In the following story, a young Jewish girl was figuratively falling into the abyss. She would have passed the point of no return if not for the incredible hashgachah pratis that saved her and her future generations.

For many Chabad shluchim and shluchos, every new day brings incredible stories of the human experience. Many lost souls have found their way back home after visiting a Chabad House. But sometimes a story is so disturbing that even a Chabad shluchah who has seen it all is stunned, and the story reverberates long after it occurs.

Such a story happened to Chany Rosen,* who is a Chabad shluchah in China.
It all began with a phone call.

“Something happened in my hotel today that made me very uneasy,” a male voice said to Mrs. Rosen when she picked up. The man was Oren Mizrachi, a secular Israeli Jew the Rosens knew who had been living in China for many years, running a hotel in a certain city.
“As you know,” he began, “my hotel is a very popular venue for weddings. This afternoon a couple came in to schedule a wedding. The man was Chinese, around 50 years old, and his future wife was Caucasian and around 20. It was odd, but certainly not unheard of. I was very curious, so I told the man that according to protocol, whenever we arrange weddings for foreigners, we need to have a copy of their passports, with an identifying picture and information. When he handed it over, I couldn’t believe it. His fiancée’s name was Chaya Mushka!
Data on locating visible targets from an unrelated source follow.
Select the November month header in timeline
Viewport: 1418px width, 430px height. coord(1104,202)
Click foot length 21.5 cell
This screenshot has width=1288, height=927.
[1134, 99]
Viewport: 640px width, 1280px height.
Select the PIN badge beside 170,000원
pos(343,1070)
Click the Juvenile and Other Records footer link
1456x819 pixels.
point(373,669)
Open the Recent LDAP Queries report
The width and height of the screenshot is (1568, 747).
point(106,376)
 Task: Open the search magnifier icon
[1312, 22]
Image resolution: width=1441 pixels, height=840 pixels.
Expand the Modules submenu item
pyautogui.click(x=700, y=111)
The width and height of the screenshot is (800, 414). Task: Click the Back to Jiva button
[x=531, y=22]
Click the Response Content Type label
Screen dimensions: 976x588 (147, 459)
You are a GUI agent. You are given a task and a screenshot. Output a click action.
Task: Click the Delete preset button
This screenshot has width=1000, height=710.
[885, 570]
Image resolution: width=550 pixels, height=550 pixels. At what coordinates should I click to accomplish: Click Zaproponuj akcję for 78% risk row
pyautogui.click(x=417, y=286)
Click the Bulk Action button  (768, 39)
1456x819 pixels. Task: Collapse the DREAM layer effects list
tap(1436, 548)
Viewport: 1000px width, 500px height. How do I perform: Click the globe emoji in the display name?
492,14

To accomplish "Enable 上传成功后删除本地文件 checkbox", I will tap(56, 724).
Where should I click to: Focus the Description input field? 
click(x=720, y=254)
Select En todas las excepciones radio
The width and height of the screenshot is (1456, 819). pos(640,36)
“I’m not that religious, but to see a Jewish girl with a name like Chaya Mushka in such a situation made me want to step in. Another thing was that they didn’t look like your typical engaged couple. I schedule weddings all the time, so I know how engaged couples are supposed to look and act. This girl wasn’t talking and she wasn’t smiling. She refused to communicate and wouldn’t even make eye contact with me. It was obvious that she was afraid of the man, who kept pushing the paperwork over for her to sign, and you could tell that she had no idea what she was signing.

“Fortunately, she did respond to me in Hebrew, and I got out of her that she was from Israel. Her parents weren’t Lubavitchers, but they were Chabad-friendly, which is why they had given her the name Chaya Mushka. She looked very frightened, but when I tried to ask her why a Jewish girl was marrying an older Chinese man in the middle of nowhere, she clammed up.